Alone together on a Friday night, I wonder what I can put on the TV that will keep my daughter engaged with me and away from her phone.
In a stroke of genius, I go for “Friends: The Reunion” combining my past with her present.
We used to watch Friends before we had children, before we were even married, sitting on my second-hand furniture, in the house I’d bought just after Black Wednesday when my mortgage repayments were so high I had to go home to my mum’s house to eat because I couldn’t afford to buy food.
My daughter watches it now like children hold a comfort blanket when she’s tired, or happy, or sad.
There’s a palpable nostalgia I’m not quite ready for.
We’re pretty much the same age, the cast of Friends and me, and so the reminder of a time in my life that has long gone is more powerful than I’d anticipated.
Some of their faces have aged oddly which makes me think perhaps they’re not great with endings either.
But the ending that seems to be exercising people as much as any at the moment is the ending of lockdown.
Far from being a universal sigh of relief, it is bringing its own particular brand of anxiety.
It isn’t that we don’t want to go back to our offices, it’s just that we don’t want to relinquish some of the hard-won gains that we’ve found while we’ve been away.
Talking with my own supervisor some weeks ago she asked me,
“Are you working face to face again yet?”
I shuffle in my seat, knowing that I have been kicking this particular can down the road for a few months.
I look at the dog sleeping peacefully by my side who appears decidedly unaffected either way at my unhealthy detachment from the world outside.
But I’m grateful to have the luxury of determining how “going back” looks.
Some endings are not so flexible.
In the Friends programme they’re showing a clip of the very final episode.
I’ve never seen it and it brings a lump to my throat thinking about how that must have felt to work with people every day for a decade and then to see the nucleus of those relationships literally dismantled overnight.
“I cried the first time I saw this one,” my daughter says.
“I can see why.
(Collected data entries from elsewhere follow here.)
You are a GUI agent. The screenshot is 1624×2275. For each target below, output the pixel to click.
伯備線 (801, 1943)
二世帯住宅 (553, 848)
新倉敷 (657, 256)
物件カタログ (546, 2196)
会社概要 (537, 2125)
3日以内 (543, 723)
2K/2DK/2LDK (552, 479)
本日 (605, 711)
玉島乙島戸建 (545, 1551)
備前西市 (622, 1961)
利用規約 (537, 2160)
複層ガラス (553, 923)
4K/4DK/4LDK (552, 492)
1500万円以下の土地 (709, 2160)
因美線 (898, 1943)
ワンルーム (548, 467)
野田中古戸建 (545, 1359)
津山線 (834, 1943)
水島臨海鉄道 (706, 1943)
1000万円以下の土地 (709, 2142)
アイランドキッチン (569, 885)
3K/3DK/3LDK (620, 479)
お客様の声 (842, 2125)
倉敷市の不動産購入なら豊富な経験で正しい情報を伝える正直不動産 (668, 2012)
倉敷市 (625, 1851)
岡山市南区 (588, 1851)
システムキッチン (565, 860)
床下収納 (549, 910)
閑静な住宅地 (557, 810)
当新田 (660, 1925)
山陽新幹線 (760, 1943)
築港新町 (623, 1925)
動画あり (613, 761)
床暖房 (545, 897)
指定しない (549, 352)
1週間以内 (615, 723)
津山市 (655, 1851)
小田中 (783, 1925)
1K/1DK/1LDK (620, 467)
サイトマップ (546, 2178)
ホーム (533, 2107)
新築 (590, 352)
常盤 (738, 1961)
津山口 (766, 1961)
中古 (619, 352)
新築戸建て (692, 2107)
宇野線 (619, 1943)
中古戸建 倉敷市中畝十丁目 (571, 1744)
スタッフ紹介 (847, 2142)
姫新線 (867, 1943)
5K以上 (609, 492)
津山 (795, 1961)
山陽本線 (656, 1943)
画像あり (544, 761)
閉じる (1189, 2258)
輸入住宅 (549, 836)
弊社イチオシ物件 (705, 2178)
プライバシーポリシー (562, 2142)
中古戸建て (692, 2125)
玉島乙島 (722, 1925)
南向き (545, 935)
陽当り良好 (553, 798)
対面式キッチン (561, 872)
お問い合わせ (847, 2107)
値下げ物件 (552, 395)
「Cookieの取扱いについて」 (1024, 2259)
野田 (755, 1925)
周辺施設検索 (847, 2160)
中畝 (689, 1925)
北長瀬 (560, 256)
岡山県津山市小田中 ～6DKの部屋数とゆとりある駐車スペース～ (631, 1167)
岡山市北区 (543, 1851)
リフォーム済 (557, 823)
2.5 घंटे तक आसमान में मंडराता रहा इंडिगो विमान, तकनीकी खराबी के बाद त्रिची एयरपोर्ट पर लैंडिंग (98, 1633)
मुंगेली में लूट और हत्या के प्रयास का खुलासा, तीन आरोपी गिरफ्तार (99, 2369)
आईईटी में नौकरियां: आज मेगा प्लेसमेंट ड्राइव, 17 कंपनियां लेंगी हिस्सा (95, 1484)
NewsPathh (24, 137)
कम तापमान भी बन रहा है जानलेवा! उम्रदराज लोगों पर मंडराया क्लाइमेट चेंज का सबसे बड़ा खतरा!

I used to get a bit teary after a five-night run of amateur dramatics at the Hazlitt Theatre,” I tell her.
The thing that made the last episode so much easier for my daughter is that she has had the luxury of playing it over and over until it doesn’t feel like anything anymore.
We can’t do that with most of our endings and that’s probably a good thing.
The only other type of ending I can think of, and one that seems easier to handle is the temporary one.
Walking through the woods with the dog early on Saturday we’re tracing a path through the last days of the bluebells.
Their colour is still there but you can see that their collective hearts are not in it. But there will always be next year until there isn’t, and that’s an ending most of us don’t want to know about.
Later, as my daughter is leaving the house she holds out an elbow to bump with mine by way of a goodbye.
“We can hug now that the restrictions are over,” I tell her.
“It’s OK. I prefer it like this,” she laughs.